Continue the article on how organizations are rethinking business continuity planning, picking up right after its final sentence.

Text under study:
----------------------------------------

Mike Osborne believes that organisations are rethinking their approach to business continuity planning
When you mention business continuity, many organisations automatically think of IT. Of course business continuity management has been closely associated with IT disaster recovery for some years, and this aspect still dominates many companies’ business continuity planning. Indeed, recent research by the Chartered Management Institute highlighted this, revealing that 58% of businesses rated IT failure as their main fear for business continuity, and 40% of respondents admitted to having had a ‘severe disruption’ owing to a loss of IT in the last year.
However, we have been witnessing a real change in the perception and understanding of business continuity and what it means to the enterprise. Although IT professionals may have inherited business continuity as a legacy responsibility, it has become more widely accepted, particularly at boardroom level, that it concerns the whole business and requires a comprehensive, cross-company approach to be effective. Similarly, we have seen much better understanding of the implications of poor business continuity management and disaster planning, with stakeholders (from staff to investors) appreciating the catastrophic result of having poor or no contingency planning to cope with business interruption.
Businesses have been forced to rethink their business continuity approaches through legislation, with mandatory regulations in the financial services and public sectors in particular. Additionally, the changing political and economic world has done much to heighten interest in continuity planning. Many have learnt expensive lessons from the impact of adverse weather conditions, terrorism-prompted city centre evacuations and health pandemics, as well as the ever continuing IT attacks and network failures.
This change has occurred throughout the last five to 10 years, with the evolution of new business practices changing how we work and operate both alone and with our business partners. Most recently, the possibility of a bird flu pandemic created another huge shift in business continuity thinking, arguably providing for the first time a true realisation of the reliance of organisations on key employees. It could be said that the flu pandemic preparations of recent years have done for human recovery strategies what the so-called millennium bug did for IT recovery at the turn of the century.

----------------------------------------

Source data:
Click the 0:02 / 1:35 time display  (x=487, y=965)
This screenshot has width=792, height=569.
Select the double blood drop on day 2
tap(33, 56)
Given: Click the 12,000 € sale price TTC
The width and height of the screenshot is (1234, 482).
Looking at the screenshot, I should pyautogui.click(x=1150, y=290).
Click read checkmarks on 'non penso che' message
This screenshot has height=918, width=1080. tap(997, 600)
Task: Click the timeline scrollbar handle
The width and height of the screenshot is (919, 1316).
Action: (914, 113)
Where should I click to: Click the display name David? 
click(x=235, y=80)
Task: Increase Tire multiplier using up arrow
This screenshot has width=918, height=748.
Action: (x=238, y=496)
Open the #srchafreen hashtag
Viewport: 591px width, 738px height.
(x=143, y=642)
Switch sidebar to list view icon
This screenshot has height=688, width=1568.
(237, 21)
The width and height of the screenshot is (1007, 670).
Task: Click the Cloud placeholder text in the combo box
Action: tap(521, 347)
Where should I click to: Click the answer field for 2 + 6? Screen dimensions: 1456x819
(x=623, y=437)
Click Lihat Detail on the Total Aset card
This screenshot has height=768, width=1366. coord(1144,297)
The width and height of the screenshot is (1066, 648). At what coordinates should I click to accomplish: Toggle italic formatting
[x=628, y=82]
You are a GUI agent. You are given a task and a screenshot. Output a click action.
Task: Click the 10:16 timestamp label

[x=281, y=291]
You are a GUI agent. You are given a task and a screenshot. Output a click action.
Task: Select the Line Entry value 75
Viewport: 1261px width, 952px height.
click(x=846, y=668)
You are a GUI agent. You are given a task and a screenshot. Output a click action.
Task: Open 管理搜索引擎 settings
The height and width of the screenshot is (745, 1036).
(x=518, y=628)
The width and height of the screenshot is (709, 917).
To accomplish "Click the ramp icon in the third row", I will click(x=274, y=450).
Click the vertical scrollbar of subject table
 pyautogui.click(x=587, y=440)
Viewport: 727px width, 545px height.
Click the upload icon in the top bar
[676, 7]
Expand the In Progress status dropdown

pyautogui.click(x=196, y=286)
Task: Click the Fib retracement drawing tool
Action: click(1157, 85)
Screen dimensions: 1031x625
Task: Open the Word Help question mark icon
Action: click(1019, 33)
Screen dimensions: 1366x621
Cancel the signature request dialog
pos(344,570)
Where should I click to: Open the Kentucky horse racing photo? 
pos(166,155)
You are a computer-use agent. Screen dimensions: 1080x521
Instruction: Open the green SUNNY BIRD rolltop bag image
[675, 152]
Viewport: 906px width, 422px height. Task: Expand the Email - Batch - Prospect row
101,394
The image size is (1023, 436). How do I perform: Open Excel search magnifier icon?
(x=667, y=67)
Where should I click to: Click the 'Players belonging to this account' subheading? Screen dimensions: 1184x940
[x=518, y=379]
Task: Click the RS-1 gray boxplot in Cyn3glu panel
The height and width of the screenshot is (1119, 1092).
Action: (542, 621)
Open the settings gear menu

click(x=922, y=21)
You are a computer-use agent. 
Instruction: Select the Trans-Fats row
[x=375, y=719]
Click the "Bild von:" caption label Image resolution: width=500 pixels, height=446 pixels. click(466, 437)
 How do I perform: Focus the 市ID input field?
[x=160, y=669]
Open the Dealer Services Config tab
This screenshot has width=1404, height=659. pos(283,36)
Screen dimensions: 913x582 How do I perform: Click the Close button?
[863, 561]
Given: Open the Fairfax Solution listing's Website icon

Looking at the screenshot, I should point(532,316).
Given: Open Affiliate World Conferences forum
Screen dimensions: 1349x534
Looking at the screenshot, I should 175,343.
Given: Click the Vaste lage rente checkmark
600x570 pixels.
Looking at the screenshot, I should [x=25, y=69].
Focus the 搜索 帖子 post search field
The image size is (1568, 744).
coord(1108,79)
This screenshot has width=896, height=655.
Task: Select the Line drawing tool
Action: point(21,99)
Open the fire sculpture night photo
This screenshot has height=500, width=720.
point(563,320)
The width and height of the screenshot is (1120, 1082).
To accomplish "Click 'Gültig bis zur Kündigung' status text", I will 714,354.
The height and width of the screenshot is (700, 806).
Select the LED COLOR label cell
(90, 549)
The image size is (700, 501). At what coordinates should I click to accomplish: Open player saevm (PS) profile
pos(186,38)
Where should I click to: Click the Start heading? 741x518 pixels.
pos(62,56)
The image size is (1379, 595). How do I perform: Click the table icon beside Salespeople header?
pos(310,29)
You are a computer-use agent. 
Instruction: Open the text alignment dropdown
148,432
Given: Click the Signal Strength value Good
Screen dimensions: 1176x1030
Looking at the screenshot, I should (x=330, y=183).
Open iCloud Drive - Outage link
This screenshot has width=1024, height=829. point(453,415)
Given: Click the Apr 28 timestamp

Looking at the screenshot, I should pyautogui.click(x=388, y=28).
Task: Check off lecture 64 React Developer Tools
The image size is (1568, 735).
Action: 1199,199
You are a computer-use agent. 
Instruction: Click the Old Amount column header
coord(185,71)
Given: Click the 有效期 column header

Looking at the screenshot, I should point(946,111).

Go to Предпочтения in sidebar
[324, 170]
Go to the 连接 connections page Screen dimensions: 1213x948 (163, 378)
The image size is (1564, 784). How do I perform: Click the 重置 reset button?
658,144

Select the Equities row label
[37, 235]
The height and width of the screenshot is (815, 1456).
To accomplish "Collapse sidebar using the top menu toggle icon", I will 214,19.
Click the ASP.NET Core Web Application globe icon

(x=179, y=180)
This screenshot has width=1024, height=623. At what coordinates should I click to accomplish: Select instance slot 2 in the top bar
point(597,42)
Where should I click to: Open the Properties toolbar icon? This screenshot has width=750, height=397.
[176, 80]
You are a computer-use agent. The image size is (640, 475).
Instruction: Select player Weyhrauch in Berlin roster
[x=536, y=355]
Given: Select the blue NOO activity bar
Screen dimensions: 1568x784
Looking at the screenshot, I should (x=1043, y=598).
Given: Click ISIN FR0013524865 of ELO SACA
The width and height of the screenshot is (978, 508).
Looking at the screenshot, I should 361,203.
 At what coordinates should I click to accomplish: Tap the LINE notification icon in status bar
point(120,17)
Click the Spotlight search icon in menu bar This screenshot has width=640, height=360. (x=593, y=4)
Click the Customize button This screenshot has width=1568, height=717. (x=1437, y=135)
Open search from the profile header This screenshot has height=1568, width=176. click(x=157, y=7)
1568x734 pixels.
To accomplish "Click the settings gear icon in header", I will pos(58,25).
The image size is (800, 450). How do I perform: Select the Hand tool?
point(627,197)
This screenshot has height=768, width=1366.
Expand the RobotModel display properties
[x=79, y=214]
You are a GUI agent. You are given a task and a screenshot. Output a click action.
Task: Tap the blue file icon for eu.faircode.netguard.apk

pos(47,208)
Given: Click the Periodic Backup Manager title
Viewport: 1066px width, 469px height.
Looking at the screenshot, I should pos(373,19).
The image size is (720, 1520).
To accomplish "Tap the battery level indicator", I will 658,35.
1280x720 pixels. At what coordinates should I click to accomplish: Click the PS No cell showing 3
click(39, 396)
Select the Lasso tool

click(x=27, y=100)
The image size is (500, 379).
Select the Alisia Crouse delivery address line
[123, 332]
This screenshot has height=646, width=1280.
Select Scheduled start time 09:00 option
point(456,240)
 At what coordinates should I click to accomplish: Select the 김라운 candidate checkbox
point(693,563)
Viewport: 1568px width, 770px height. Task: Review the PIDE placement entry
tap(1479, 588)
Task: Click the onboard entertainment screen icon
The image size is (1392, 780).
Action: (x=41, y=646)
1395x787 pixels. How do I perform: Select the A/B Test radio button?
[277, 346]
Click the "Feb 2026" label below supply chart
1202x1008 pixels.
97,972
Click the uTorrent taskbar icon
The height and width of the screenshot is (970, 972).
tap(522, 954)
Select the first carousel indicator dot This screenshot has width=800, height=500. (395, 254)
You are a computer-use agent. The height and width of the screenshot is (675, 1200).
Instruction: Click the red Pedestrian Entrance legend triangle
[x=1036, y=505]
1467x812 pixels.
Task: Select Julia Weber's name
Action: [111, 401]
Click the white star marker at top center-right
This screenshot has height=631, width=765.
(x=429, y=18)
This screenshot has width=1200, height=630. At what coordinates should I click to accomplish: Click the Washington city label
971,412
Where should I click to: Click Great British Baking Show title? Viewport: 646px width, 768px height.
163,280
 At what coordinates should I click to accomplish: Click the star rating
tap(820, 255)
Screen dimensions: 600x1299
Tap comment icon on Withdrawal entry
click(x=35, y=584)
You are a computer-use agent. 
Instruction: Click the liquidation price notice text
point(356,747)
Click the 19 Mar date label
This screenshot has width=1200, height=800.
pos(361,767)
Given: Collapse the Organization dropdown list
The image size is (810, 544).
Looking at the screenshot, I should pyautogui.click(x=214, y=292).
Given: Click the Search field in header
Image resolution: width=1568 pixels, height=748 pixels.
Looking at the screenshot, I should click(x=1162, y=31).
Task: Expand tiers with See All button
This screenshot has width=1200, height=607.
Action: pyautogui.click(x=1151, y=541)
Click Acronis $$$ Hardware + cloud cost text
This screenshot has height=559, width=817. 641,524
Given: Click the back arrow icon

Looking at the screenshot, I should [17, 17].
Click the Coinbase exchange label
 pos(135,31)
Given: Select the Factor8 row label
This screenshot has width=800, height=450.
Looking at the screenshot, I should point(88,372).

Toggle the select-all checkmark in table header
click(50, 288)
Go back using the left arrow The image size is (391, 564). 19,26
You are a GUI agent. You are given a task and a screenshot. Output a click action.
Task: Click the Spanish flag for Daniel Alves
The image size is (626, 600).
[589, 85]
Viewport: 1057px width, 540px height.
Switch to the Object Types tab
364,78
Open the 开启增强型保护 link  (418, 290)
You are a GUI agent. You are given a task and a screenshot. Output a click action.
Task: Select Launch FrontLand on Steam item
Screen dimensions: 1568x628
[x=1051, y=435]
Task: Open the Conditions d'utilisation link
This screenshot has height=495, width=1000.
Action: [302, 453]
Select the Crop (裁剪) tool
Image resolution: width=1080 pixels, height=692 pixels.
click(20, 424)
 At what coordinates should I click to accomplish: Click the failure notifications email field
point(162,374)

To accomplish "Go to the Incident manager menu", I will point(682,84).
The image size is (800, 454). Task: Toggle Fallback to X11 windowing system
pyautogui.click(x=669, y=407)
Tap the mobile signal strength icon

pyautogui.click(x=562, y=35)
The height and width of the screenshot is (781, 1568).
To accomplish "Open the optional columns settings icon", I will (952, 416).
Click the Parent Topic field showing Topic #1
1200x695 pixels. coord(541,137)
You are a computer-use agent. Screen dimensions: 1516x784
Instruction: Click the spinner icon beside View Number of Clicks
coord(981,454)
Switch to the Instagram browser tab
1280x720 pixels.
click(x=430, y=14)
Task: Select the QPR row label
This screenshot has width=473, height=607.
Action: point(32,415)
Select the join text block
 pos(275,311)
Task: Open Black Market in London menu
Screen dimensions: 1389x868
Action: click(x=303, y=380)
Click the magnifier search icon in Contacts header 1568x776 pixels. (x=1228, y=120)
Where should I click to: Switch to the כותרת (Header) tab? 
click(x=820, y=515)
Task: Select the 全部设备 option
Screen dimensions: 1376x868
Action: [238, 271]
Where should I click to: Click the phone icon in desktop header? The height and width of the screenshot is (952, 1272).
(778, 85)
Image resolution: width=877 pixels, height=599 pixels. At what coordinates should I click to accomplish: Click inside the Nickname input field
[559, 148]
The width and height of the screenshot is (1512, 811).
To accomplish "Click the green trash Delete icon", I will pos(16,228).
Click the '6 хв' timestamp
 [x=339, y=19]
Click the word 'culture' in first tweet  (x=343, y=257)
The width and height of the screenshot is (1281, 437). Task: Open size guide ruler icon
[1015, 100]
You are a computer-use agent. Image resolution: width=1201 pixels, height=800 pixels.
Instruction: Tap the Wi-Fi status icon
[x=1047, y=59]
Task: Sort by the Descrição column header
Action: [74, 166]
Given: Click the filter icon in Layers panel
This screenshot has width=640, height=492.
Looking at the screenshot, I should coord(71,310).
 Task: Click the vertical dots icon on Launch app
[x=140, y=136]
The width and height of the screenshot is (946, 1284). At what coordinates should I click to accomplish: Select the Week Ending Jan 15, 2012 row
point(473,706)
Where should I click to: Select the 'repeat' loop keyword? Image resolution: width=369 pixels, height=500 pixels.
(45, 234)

----------------------------------------

Exercise result:
So with IT and human threats having driven the evolution of business continuity to date, now comes a new threat – that of economic crisis. The economic meltdown has brought a new perspective. As well as disaster avoidance and business continuity plans, overall operational risk is now at the very top of directors’ agendas – and it is within this context that the role of the risk manager will need to develop.
In my opinion, the expanded role of the risk manager will now need to reflect the enhanced interest in business continuity provision from regulators, directors, stakeholders, clients and employees. With business continuity having come of age, we will see the requirements of a good risk manager expand also. No longer will it be sufficient for a company to have an employee designated a ‘business continuity manager’ as a sideline to his or her day job. Instead, we will see empowered risk managers working at board level with broader responsibilities that include ensuring compliance with regulations, physical security of facilities and staff, the robustness of the supply chain and integrity of networks. My own organisation has observed that among many of our clients the business continuity function has gone from being an operational add on to an accepted wisdom, with the role of business continuity manager, now often fulfilled by the risk manager, moving up to the boardroom.
This shift in the understanding and perception of business continuity is welcome. It makes perfect business sense to see continuity planning as an enterprise-wide concern with board level representation. IT will always remain central to the business continuity function but is now only an enabler for it, and not the all embracing focus that it may have been. Time has moved on, businesses have evolved and so too will the role of the risk manager.